The European Court for Human Rights is composed of full-time judges and divided into four sections. Dependent on the significance of the case, the Grand Chamber (consisting of 17 judges), the Chamber (consisting of 7 judges) or the Commission (consisting of 3 judges) will decide. The Additional Protocol No. 14 also instituted single judge formations which can definitely disallow individual complaints that are self-evidently invalid, and shall in this way help to take the pressure off the Court. At present, the European Court for Human Rights consists of 47 judges, equivalent to the number of signatory parties. They are elected by the Parliamentary Assembly of the Council of Europe from a list of three candidates presented by the respective country. But, the elected judges are independent and do not represent a country. In October 2011, Helen Keller took over the place of Giorgio Malinverni who retired for age reasons. The Principality of Liechtenstein is also represented by a Swiss, Mark Villiger. The Additional Protocol No. 14 extended the period of office from six to nine years, as a compensatory measure, a re-election is not possible.

History and structure

The Court was established on the 21 January 1959 on the basis of Article 19 of the European Convention on Human Rights when its first members were elected by the Consultative Assembly of the Council of Europe.[1] The Convention charges the Court with ensuring the observance of the engagement undertaken by the contracting states in relation to the Convention and its protocols, that is ensuring the enforcement and implementation of the European Convention in the member states of the Council of Europe. The jurisdiction of the Court has been recognised to date by all 47 member states of the Council of Europe. In 1998, the Court became a full-time institution and the European Commission of Human Rights, which used to decide on admissibility of applications, was abolished by Protocol 11.[2]

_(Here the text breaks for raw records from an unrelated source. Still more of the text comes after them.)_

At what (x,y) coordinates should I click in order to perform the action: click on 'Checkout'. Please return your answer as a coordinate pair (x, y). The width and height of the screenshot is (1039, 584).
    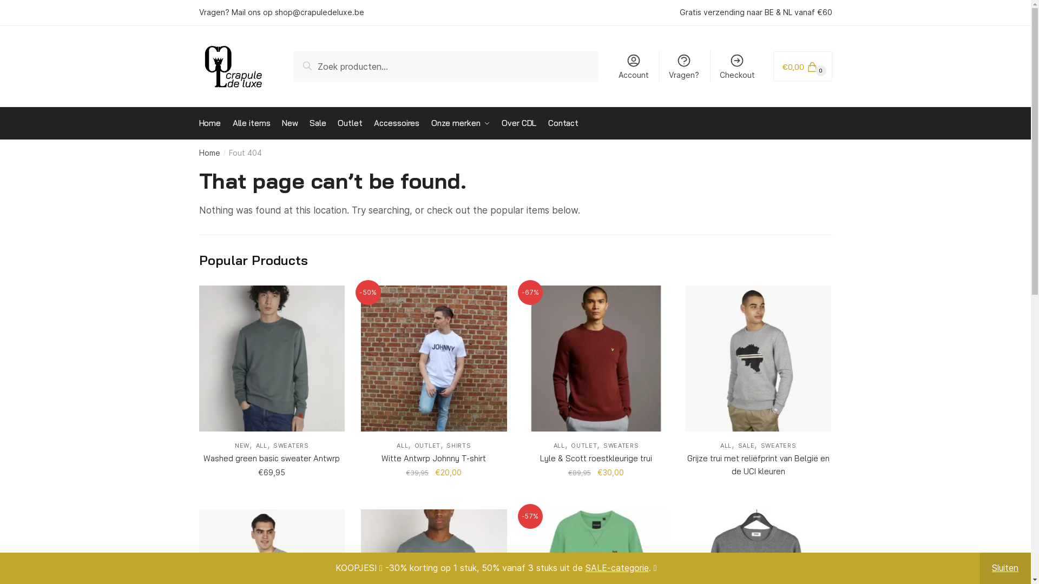
    Looking at the image, I should click on (713, 66).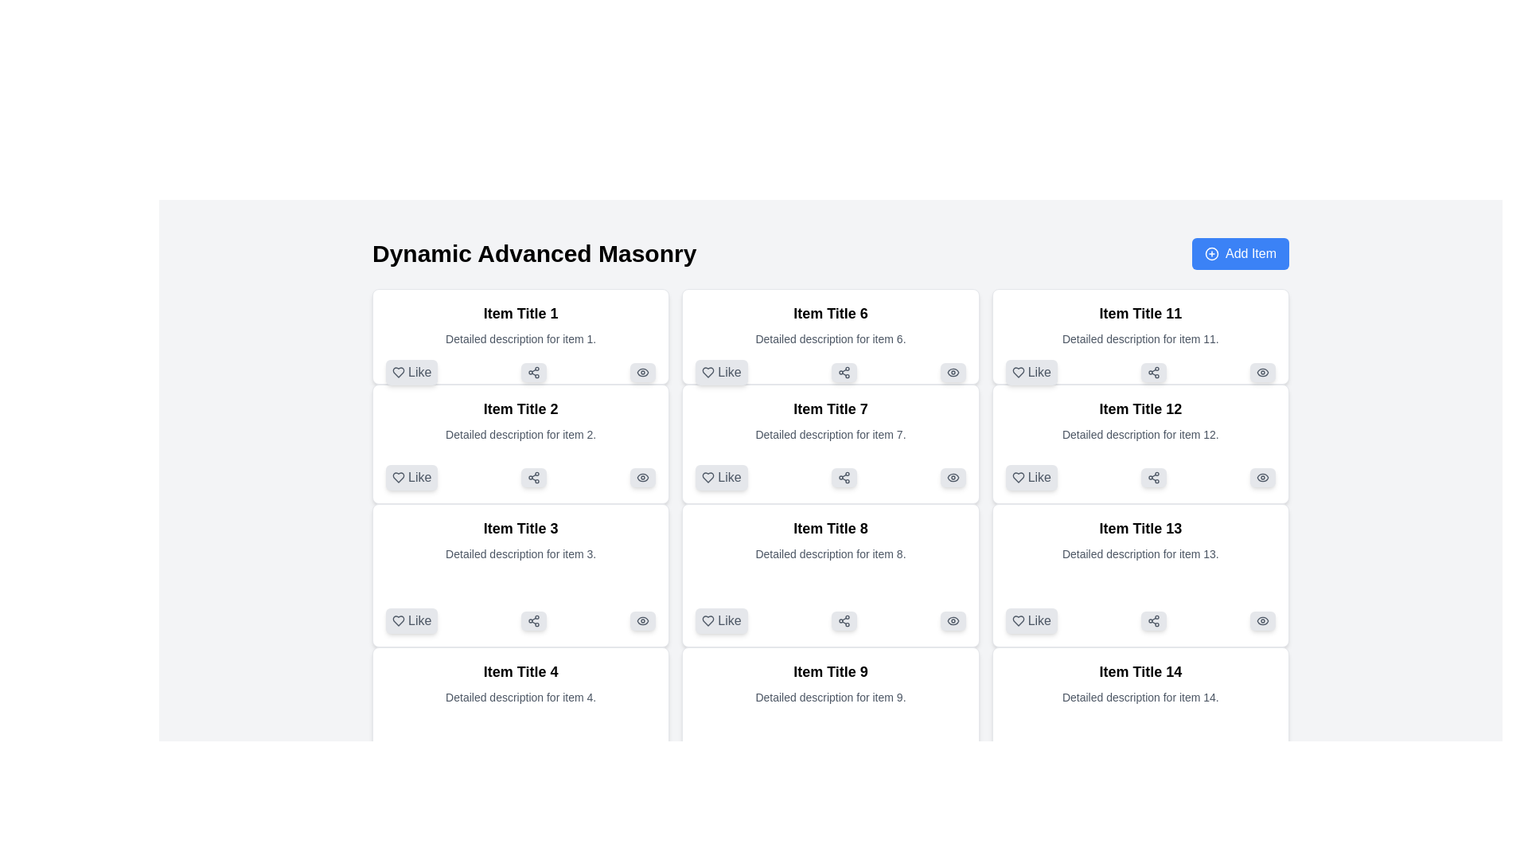 Image resolution: width=1528 pixels, height=860 pixels. I want to click on the share icon button located below 'Item Title 11' in the eleventh card of the grid layout to initiate sharing, so click(1140, 372).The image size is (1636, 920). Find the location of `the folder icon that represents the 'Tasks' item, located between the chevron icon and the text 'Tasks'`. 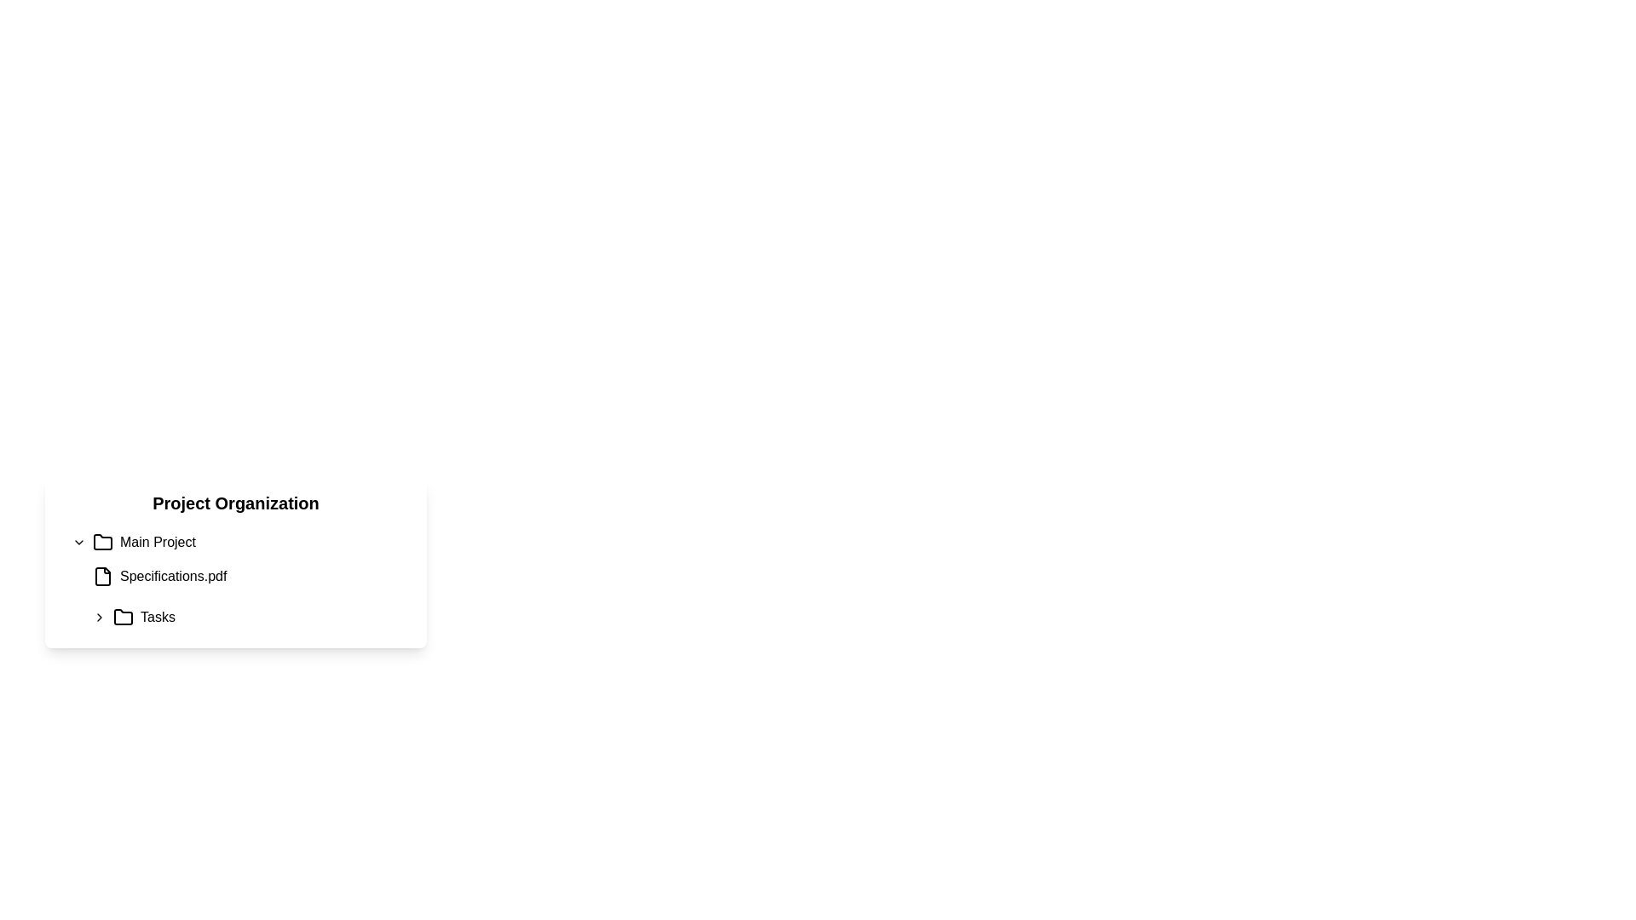

the folder icon that represents the 'Tasks' item, located between the chevron icon and the text 'Tasks' is located at coordinates (122, 618).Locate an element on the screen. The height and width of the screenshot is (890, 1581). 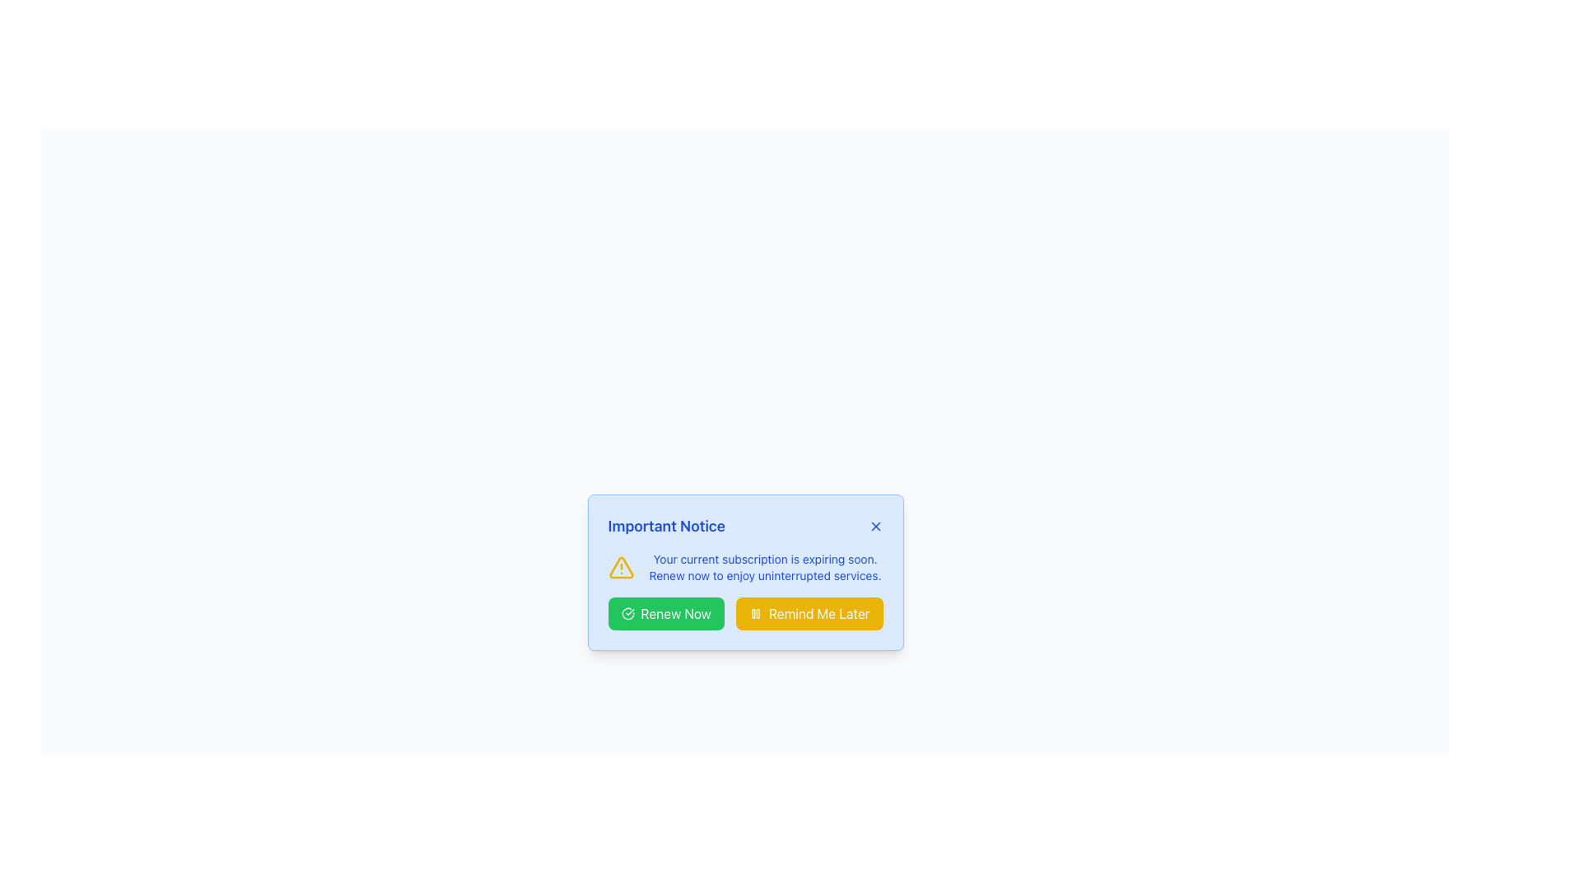
the second button that allows users to defer an action or reminder, located to the right of the 'Renew Now' button is located at coordinates (810, 613).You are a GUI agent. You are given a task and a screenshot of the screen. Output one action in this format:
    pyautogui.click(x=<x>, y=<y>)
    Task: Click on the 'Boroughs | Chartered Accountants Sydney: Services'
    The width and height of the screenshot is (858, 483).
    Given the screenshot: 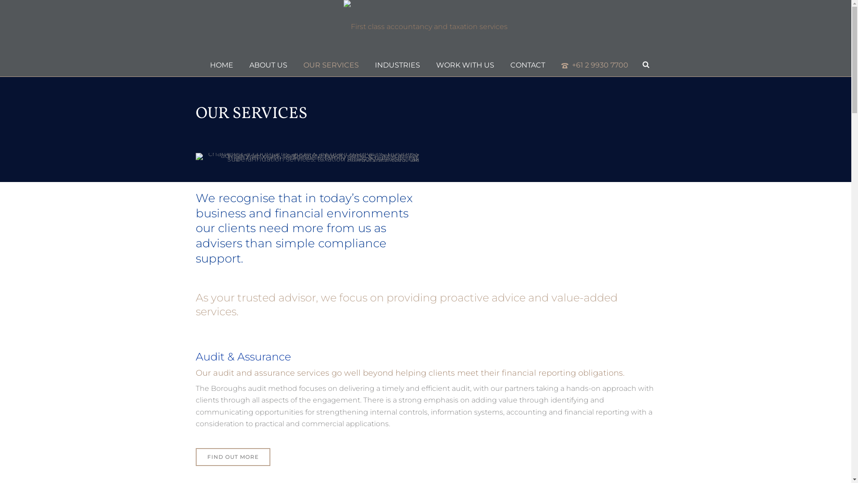 What is the action you would take?
    pyautogui.click(x=307, y=156)
    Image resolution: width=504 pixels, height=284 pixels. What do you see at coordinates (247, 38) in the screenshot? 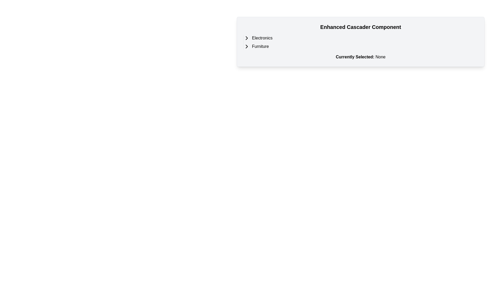
I see `the chevron icon` at bounding box center [247, 38].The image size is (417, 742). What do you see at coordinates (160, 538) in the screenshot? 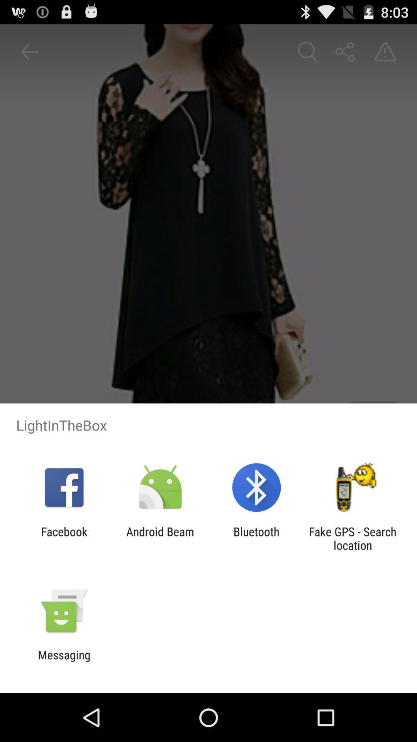
I see `the item next to bluetooth` at bounding box center [160, 538].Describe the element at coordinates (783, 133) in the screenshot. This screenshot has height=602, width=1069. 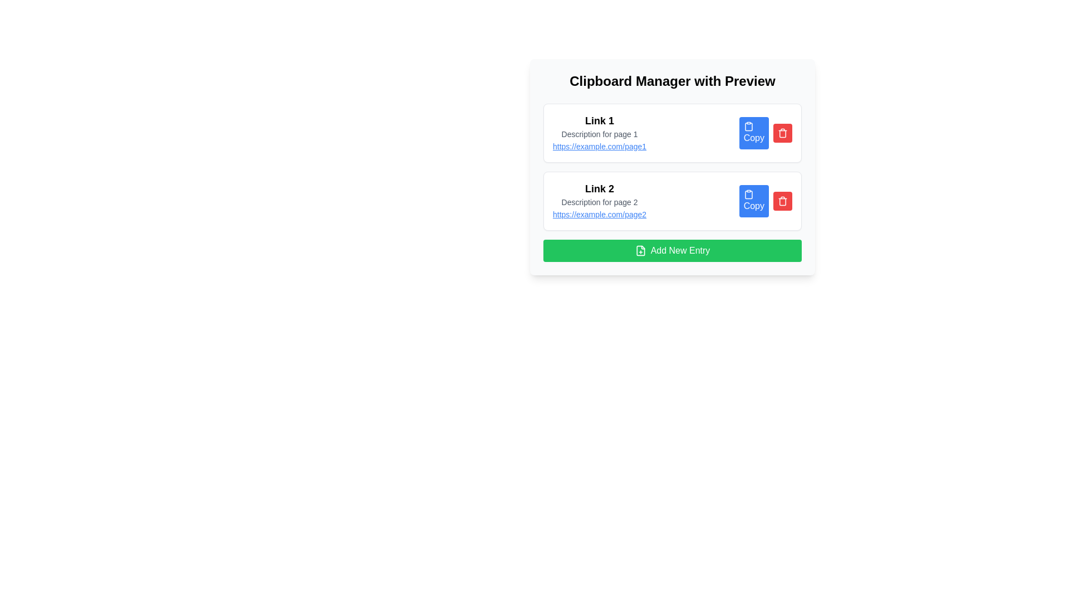
I see `the body section of the trash bin icon, which is a rectangular outline with rounded corners, located centrally` at that location. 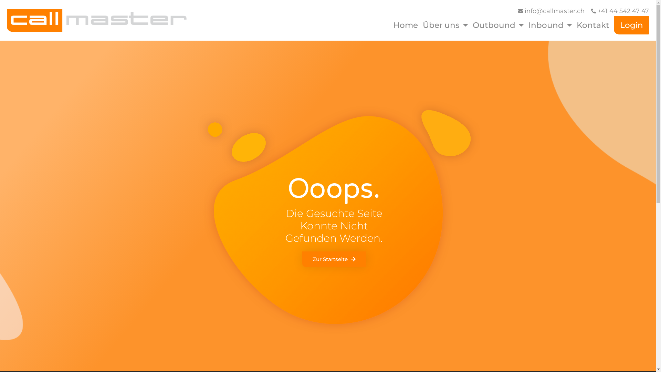 What do you see at coordinates (334, 259) in the screenshot?
I see `'Zur Startseite'` at bounding box center [334, 259].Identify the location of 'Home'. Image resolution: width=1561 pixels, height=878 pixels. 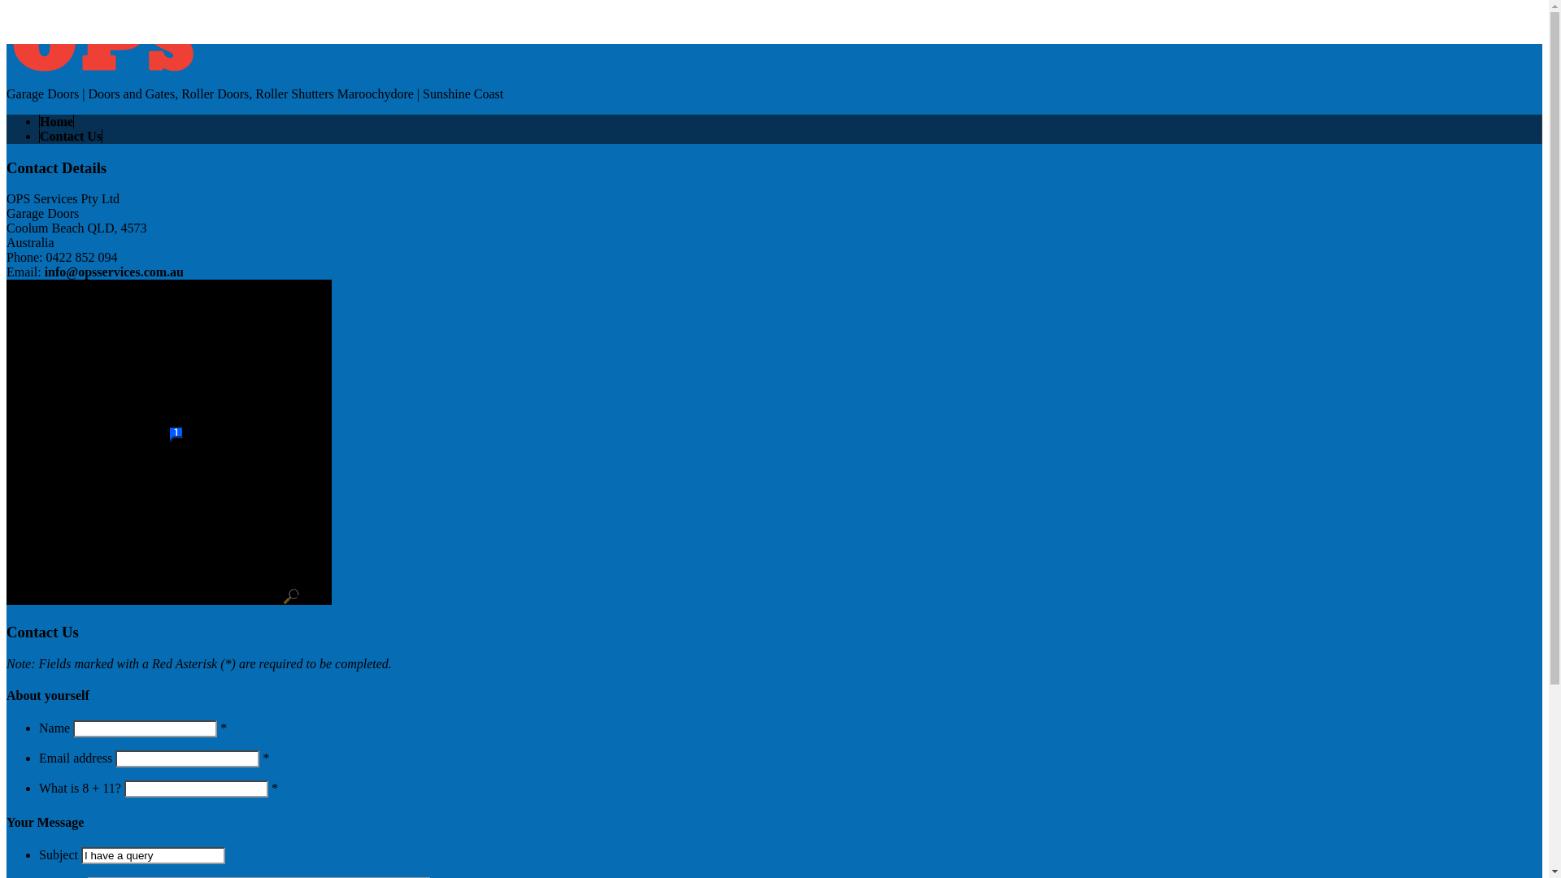
(56, 120).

The accession of new states to the European Convention on Human Rights following the fall of the Berlin Wall in 1989 led to a sharp increase in applications filed in the Court. The efficiency of the Court was threatened seriously by the large number of pending applications, which were accumulating and increasing steadily. In 1999 8,400 applications were allocated to be heard. In 2003 27,200 cases were filed and the number of pending applications rose to approximately 65,000. In 2005, the Court opened 45,500 case files. In 2009 57,200 applications were allocated, with the number of pending applications rose to 119,300. At the time more than 90 percent of them, were declared to be inadmissible, and the majority of cases decided, around 60 percent of the decisions by the Court related to what is termed repetitive cases, where the Court has already delivered judgement finding a violation of the European Convention on Human Rights or where well established case law exists on a similar case. Protocol 11 was designed to deal with the backlog of pending cases by establishing the Court and its judges as a full-time institution, by simplifying the procedure and reducing the length of proceedings. However, as the workload of the Court continued to increase, the contracting states agreed that further reforms were necessary and in May 2004 the Council of Europe Committee of Ministers adopted Protocol 14 to the European Convention on Human Rights. Protocol 14 was drafted with the aim of reducing the workload of the Court and that of the Committee of Ministers of the Council of Europe, which supervises the execution of judgements, so that the Court could focus on cases that raise important human rights issues.[3]